Aufgrund eines im Januar offenbar gewordenen Softwarefehlers in der Software zur Erstellung von Leistungserbringerpseudonymen ist die Datenannahme und –übermittlung an die Bundesauswertungstelle derzeit gestoppt. Die Software, erstellt von der ehemaligen Institution nach § 137a SGB V, produziert kompromittierbare Pseudonyme der Leistungserbringer.

Die DKG hatte in der Sitzung des Unterausschusses Qualitätssicherung (UA QS) am 25.01.2017 nach Kenntnis dieses Fehlers eine vorsorgliche Verlängerung der Datenübermittlungsfristen beantragt. Trotz Mitberatung dieses Sachverhalts durch das IQTIG wurde dieser Vorschlag vom UA QS nicht aufgegriffen, sondern die Beratungen an die zuständige AG delegiert.

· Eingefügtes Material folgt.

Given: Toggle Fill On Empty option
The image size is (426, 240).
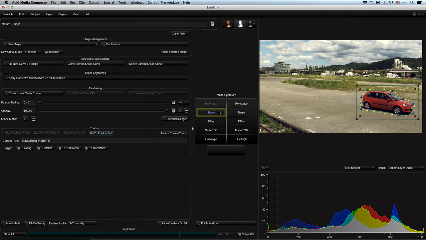Looking at the screenshot, I should click(x=35, y=223).
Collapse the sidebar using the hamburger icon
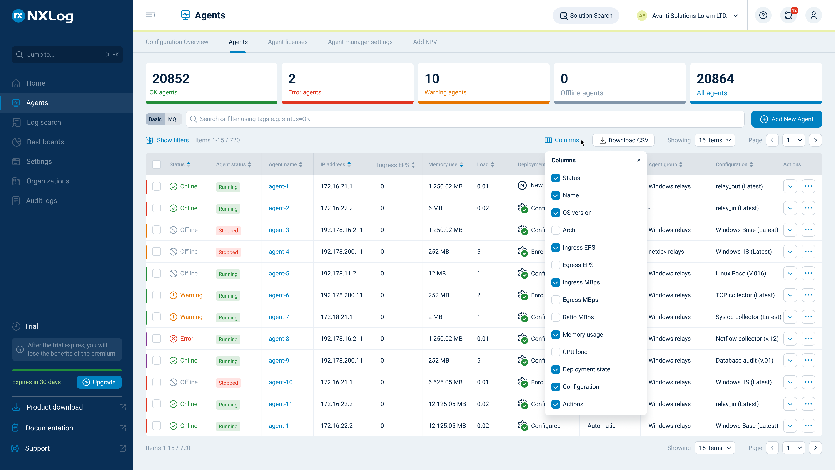The width and height of the screenshot is (835, 470). coord(150,15)
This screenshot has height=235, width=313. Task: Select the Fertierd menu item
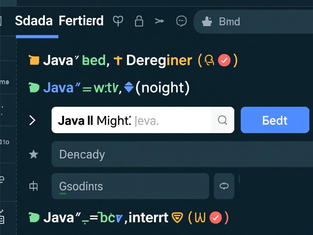82,21
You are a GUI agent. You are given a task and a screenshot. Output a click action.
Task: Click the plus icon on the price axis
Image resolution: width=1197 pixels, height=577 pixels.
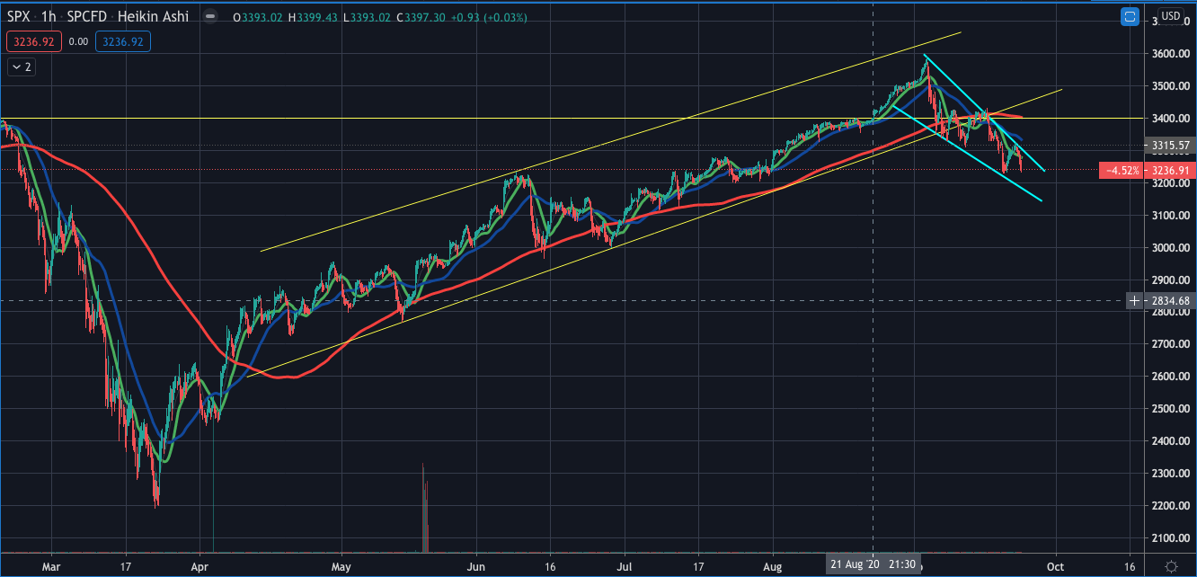pyautogui.click(x=1137, y=300)
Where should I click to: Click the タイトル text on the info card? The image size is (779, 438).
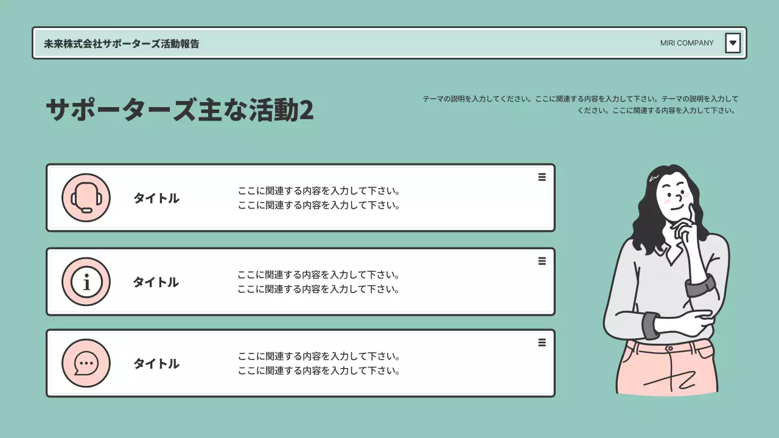tap(156, 282)
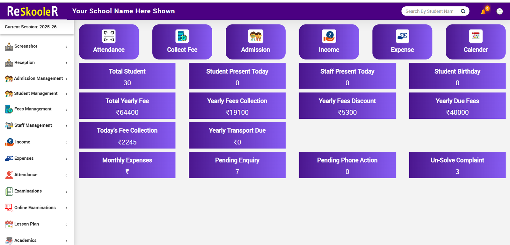The width and height of the screenshot is (510, 245).
Task: Open the Calender icon tile
Action: click(476, 36)
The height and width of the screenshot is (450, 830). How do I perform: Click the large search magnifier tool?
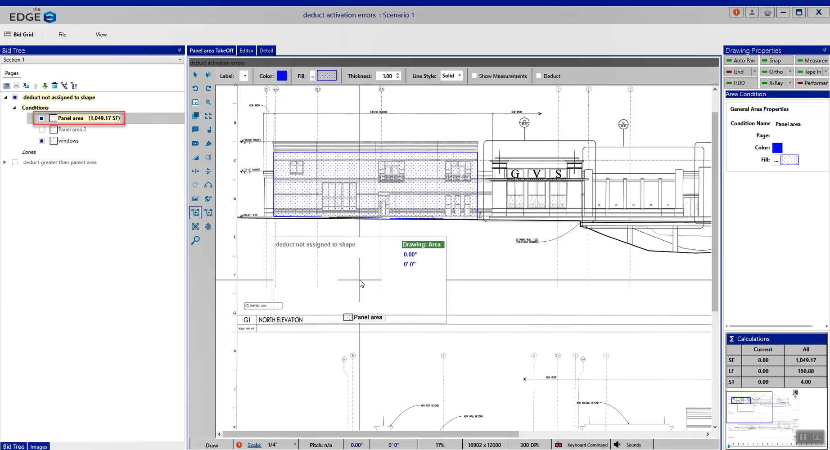tap(195, 240)
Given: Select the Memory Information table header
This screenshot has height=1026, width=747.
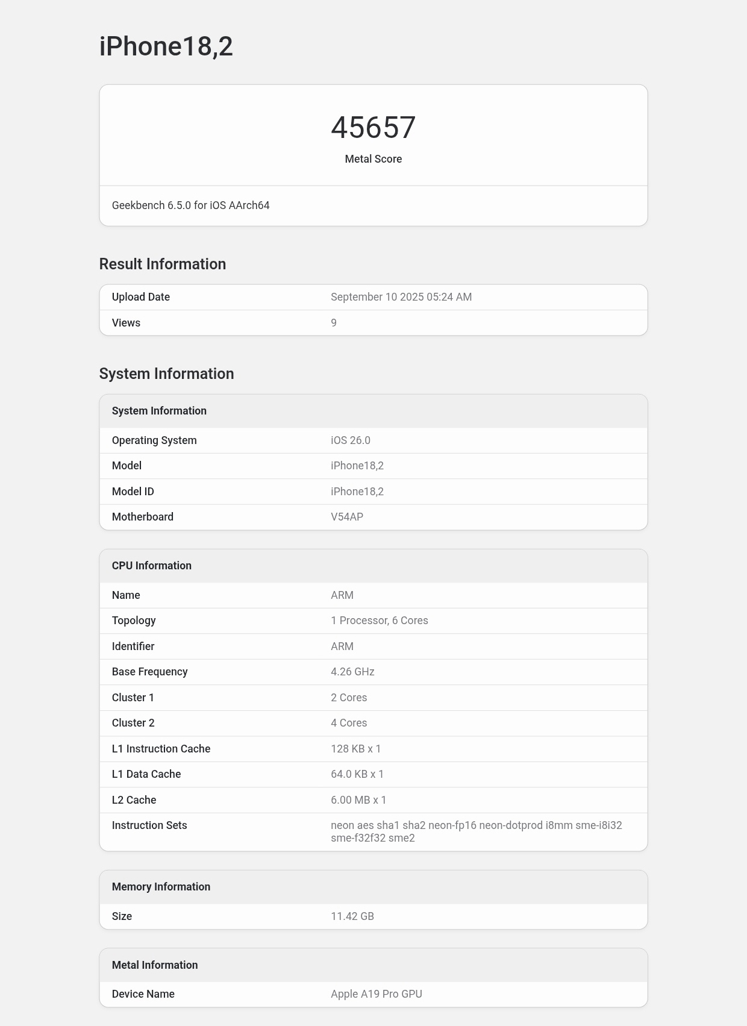Looking at the screenshot, I should (x=161, y=887).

Inzwischen liegt ein Vorschlag zum weiteren Vorgehen dem UA QS vor. Da der UA QS erst nach Abschluss der Datenübermittlungsfrist über das weitere Vorgehen zur Behebung dieses Fehlers entscheiden wird, andererseits die Datenannahmestellen aufgrund der Hemmung der Datenübermittlung nicht die Möglichkeit hatten, ihre Daten an das IQTIG zu übermitteln, wird die DKG den UA QS am 01.03. erneut darum bitten, über die Verlängerung der Fristen zur Datenübermittlung und der Übermittlung der Konformitätserklärung und der Berichtserstellung durch das IQTIG zu beraten.

Wir werden Sie kurzfristig über die Entscheidung des G-BA informieren.

Bitte informieren Sie die Ihnen angeschlossen Krankenhäuser.